_Required work:_
Each record must be output exactly and in full.
————————
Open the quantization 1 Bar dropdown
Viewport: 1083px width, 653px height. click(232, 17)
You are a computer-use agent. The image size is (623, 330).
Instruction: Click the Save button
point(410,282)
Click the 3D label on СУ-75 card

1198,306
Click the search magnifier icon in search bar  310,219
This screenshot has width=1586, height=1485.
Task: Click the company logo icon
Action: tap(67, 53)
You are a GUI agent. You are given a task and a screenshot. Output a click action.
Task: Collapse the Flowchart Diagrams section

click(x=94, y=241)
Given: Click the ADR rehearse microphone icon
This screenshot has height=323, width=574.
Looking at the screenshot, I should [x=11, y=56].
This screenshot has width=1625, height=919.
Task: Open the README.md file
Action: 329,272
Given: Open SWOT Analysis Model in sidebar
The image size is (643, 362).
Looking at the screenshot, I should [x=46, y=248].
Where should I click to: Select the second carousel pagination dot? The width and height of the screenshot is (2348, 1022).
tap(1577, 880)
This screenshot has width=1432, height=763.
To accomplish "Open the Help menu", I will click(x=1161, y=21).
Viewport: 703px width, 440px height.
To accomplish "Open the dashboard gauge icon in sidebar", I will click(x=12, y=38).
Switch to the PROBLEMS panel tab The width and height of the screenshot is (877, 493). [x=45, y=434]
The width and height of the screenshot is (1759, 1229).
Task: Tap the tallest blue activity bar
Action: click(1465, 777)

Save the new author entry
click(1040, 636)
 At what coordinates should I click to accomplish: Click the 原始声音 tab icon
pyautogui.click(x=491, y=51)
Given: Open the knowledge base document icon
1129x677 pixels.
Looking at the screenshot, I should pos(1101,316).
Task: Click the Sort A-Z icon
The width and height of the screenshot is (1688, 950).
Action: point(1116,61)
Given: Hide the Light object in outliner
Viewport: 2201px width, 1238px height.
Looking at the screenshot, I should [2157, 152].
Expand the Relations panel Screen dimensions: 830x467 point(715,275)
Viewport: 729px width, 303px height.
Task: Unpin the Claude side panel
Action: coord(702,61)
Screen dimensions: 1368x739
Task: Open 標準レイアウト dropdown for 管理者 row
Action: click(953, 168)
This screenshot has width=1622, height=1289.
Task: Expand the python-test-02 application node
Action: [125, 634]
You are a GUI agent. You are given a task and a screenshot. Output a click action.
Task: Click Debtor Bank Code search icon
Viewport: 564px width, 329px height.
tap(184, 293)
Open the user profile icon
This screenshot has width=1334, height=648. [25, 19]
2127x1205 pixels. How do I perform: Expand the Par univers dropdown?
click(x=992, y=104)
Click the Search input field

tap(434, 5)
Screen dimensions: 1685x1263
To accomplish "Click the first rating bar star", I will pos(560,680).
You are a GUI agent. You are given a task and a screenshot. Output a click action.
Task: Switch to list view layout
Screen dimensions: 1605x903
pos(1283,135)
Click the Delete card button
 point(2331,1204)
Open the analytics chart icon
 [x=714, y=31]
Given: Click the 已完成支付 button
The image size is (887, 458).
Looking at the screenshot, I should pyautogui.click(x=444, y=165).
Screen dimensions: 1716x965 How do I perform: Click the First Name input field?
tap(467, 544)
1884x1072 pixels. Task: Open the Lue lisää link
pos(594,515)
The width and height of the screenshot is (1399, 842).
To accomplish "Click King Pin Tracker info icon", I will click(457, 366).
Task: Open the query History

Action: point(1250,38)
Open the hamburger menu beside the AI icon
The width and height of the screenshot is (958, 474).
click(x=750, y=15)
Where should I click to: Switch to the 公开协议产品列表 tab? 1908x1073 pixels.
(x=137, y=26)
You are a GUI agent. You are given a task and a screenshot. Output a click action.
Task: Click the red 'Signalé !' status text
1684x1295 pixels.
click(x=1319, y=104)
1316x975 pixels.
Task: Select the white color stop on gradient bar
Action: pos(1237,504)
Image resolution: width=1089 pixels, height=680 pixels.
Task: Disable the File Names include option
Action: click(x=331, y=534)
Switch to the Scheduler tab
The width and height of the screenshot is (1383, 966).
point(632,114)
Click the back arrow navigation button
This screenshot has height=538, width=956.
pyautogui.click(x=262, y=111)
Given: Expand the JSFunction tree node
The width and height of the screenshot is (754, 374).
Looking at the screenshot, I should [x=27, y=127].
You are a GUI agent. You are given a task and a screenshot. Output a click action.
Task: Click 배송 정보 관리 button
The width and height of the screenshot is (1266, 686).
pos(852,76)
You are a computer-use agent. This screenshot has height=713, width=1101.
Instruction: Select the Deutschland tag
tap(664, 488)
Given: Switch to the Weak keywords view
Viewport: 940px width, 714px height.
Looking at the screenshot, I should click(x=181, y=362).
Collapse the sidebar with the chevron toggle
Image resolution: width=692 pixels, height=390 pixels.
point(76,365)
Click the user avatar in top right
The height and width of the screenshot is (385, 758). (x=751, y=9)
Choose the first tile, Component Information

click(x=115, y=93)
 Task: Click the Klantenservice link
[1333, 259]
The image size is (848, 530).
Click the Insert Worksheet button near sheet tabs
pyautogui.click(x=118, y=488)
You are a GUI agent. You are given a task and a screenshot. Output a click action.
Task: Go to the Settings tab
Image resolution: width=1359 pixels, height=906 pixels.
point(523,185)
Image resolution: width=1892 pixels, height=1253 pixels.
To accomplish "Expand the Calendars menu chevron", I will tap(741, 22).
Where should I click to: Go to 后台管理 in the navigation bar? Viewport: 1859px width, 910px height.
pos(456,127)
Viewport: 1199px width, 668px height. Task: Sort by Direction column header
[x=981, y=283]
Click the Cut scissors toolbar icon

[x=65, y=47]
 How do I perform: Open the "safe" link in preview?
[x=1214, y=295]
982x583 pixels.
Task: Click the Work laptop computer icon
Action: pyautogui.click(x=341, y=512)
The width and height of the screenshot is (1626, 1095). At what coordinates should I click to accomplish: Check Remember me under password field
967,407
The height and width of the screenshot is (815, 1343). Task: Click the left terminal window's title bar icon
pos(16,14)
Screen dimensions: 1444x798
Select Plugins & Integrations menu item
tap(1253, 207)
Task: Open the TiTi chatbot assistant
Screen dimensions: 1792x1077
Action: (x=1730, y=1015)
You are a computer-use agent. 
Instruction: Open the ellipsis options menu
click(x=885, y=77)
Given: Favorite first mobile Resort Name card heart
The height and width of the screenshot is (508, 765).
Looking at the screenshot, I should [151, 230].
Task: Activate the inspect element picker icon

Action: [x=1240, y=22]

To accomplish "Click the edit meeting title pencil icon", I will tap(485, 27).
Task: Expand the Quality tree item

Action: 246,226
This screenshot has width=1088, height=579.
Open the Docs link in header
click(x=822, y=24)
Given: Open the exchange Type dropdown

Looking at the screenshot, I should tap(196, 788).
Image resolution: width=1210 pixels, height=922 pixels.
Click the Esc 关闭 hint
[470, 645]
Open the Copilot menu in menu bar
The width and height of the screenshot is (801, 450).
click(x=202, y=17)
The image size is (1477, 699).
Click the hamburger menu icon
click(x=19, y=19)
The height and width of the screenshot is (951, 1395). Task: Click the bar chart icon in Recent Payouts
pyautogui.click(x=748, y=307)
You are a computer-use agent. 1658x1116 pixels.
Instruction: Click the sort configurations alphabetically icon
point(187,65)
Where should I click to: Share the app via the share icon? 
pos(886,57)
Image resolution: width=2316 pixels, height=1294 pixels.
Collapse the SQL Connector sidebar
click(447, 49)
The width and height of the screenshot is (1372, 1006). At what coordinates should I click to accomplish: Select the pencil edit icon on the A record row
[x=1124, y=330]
————————
_Answer:_
Open the quantization 1 Bar dropdown
Viewport: 1083px width, 653px height. click(232, 17)
You are a computer-use agent. The image size is (623, 330).
Instruction: Click the Save button
point(410,282)
Click the 3D label on СУ-75 card

1198,306
Click the search magnifier icon in search bar  310,219
This screenshot has width=1586, height=1485.
Task: Click the company logo icon
Action: tap(67, 53)
You are a GUI agent. You are given a task and a screenshot. Output a click action.
Task: Collapse the Flowchart Diagrams section

click(x=94, y=241)
Given: Click the ADR rehearse microphone icon
This screenshot has height=323, width=574.
Looking at the screenshot, I should [x=11, y=56].
This screenshot has width=1625, height=919.
Task: Open the README.md file
Action: 329,272
Given: Open SWOT Analysis Model in sidebar
The image size is (643, 362).
Looking at the screenshot, I should [x=46, y=248].
Where should I click to: Select the second carousel pagination dot? The width and height of the screenshot is (2348, 1022).
tap(1577, 880)
This screenshot has width=1432, height=763.
To accomplish "Open the Help menu", I will click(x=1161, y=21).
Viewport: 703px width, 440px height.
To accomplish "Open the dashboard gauge icon in sidebar", I will click(x=12, y=38).
Switch to the PROBLEMS panel tab The width and height of the screenshot is (877, 493). [x=45, y=434]
The width and height of the screenshot is (1759, 1229).
Task: Tap the tallest blue activity bar
Action: click(1465, 777)

Save the new author entry
click(1040, 636)
 At what coordinates should I click to accomplish: Click the 原始声音 tab icon
pyautogui.click(x=491, y=51)
Given: Open the knowledge base document icon
1129x677 pixels.
Looking at the screenshot, I should pos(1101,316).
Task: Click the Sort A-Z icon
The width and height of the screenshot is (1688, 950).
Action: point(1116,61)
Given: Hide the Light object in outliner
Viewport: 2201px width, 1238px height.
Looking at the screenshot, I should [2157, 152].
Expand the Relations panel Screen dimensions: 830x467 point(715,275)
Viewport: 729px width, 303px height.
Task: Unpin the Claude side panel
Action: coord(702,61)
Screen dimensions: 1368x739
Task: Open 標準レイアウト dropdown for 管理者 row
Action: click(953, 168)
This screenshot has width=1622, height=1289.
Task: Expand the python-test-02 application node
Action: [125, 634]
You are a GUI agent. You are given a task and a screenshot. Output a click action.
Task: Click Debtor Bank Code search icon
Viewport: 564px width, 329px height.
tap(184, 293)
Open the user profile icon
This screenshot has width=1334, height=648. [25, 19]
2127x1205 pixels. How do I perform: Expand the Par univers dropdown?
click(x=992, y=104)
Click the Search input field

tap(434, 5)
Screen dimensions: 1685x1263
To accomplish "Click the first rating bar star", I will pos(560,680).
You are a GUI agent. You are given a task and a screenshot. Output a click action.
Task: Switch to list view layout
Screen dimensions: 1605x903
pos(1283,135)
Click the Delete card button
 point(2331,1204)
Open the analytics chart icon
 [x=714, y=31]
Given: Click the 已完成支付 button
The image size is (887, 458).
Looking at the screenshot, I should pyautogui.click(x=444, y=165).
Screen dimensions: 1716x965 How do I perform: Click the First Name input field?
tap(467, 544)
1884x1072 pixels. Task: Open the Lue lisää link
pos(594,515)
The width and height of the screenshot is (1399, 842).
To accomplish "Click King Pin Tracker info icon", I will click(457, 366).
Task: Open the query History

Action: point(1250,38)
Open the hamburger menu beside the AI icon
The width and height of the screenshot is (958, 474).
click(x=750, y=15)
Where should I click to: Switch to the 公开协议产品列表 tab? 1908x1073 pixels.
(x=137, y=26)
You are a GUI agent. You are given a task and a screenshot. Output a click action.
Task: Click the red 'Signalé !' status text
1684x1295 pixels.
click(x=1319, y=104)
1316x975 pixels.
Task: Select the white color stop on gradient bar
Action: pos(1237,504)
Image resolution: width=1089 pixels, height=680 pixels.
Task: Disable the File Names include option
Action: click(x=331, y=534)
Switch to the Scheduler tab
The width and height of the screenshot is (1383, 966).
point(632,114)
Click the back arrow navigation button
This screenshot has height=538, width=956.
pyautogui.click(x=262, y=111)
Given: Expand the JSFunction tree node
The width and height of the screenshot is (754, 374).
Looking at the screenshot, I should [x=27, y=127].
You are a GUI agent. You are given a task and a screenshot. Output a click action.
Task: Click 배송 정보 관리 button
The width and height of the screenshot is (1266, 686).
pos(852,76)
You are a computer-use agent. This screenshot has height=713, width=1101.
Instruction: Select the Deutschland tag
tap(664, 488)
Given: Switch to the Weak keywords view
Viewport: 940px width, 714px height.
Looking at the screenshot, I should click(x=181, y=362).
Collapse the sidebar with the chevron toggle
Image resolution: width=692 pixels, height=390 pixels.
point(76,365)
Click the user avatar in top right
The height and width of the screenshot is (385, 758). (x=751, y=9)
Choose the first tile, Component Information

click(x=115, y=93)
 Task: Click the Klantenservice link
[1333, 259]
The image size is (848, 530).
Click the Insert Worksheet button near sheet tabs
pyautogui.click(x=118, y=488)
You are a GUI agent. You are given a task and a screenshot. Output a click action.
Task: Go to the Settings tab
Image resolution: width=1359 pixels, height=906 pixels.
point(523,185)
Image resolution: width=1892 pixels, height=1253 pixels.
To accomplish "Expand the Calendars menu chevron", I will tap(741, 22).
Where should I click to: Go to 后台管理 in the navigation bar? Viewport: 1859px width, 910px height.
pos(456,127)
Viewport: 1199px width, 668px height. Task: Sort by Direction column header
[x=981, y=283]
Click the Cut scissors toolbar icon

[x=65, y=47]
 How do I perform: Open the "safe" link in preview?
[x=1214, y=295]
982x583 pixels.
Task: Click the Work laptop computer icon
Action: pyautogui.click(x=341, y=512)
The width and height of the screenshot is (1626, 1095). At what coordinates should I click to accomplish: Check Remember me under password field
967,407
The height and width of the screenshot is (815, 1343). Task: Click the left terminal window's title bar icon
pos(16,14)
Screen dimensions: 1444x798
Select Plugins & Integrations menu item
tap(1253, 207)
Task: Open the TiTi chatbot assistant
Screen dimensions: 1792x1077
Action: (x=1730, y=1015)
You are a computer-use agent. 
Instruction: Open the ellipsis options menu
click(x=885, y=77)
Given: Favorite first mobile Resort Name card heart
The height and width of the screenshot is (508, 765).
Looking at the screenshot, I should [151, 230].
Task: Activate the inspect element picker icon

Action: [x=1240, y=22]

To accomplish "Click the edit meeting title pencil icon", I will tap(485, 27).
Task: Expand the Quality tree item

Action: 246,226
This screenshot has width=1088, height=579.
Open the Docs link in header
click(x=822, y=24)
Given: Open the exchange Type dropdown

Looking at the screenshot, I should tap(196, 788).
Image resolution: width=1210 pixels, height=922 pixels.
Click the Esc 关闭 hint
[470, 645]
Open the Copilot menu in menu bar
The width and height of the screenshot is (801, 450).
click(x=202, y=17)
The image size is (1477, 699).
Click the hamburger menu icon
click(x=19, y=19)
The height and width of the screenshot is (951, 1395). Task: Click the bar chart icon in Recent Payouts
pyautogui.click(x=748, y=307)
You are a computer-use agent. 1658x1116 pixels.
Instruction: Click the sort configurations alphabetically icon
point(187,65)
Where should I click to: Share the app via the share icon? 
pos(886,57)
Image resolution: width=2316 pixels, height=1294 pixels.
Collapse the SQL Connector sidebar
click(447, 49)
The width and height of the screenshot is (1372, 1006). At what coordinates should I click to accomplish: Select the pencil edit icon on the A record row
[x=1124, y=330]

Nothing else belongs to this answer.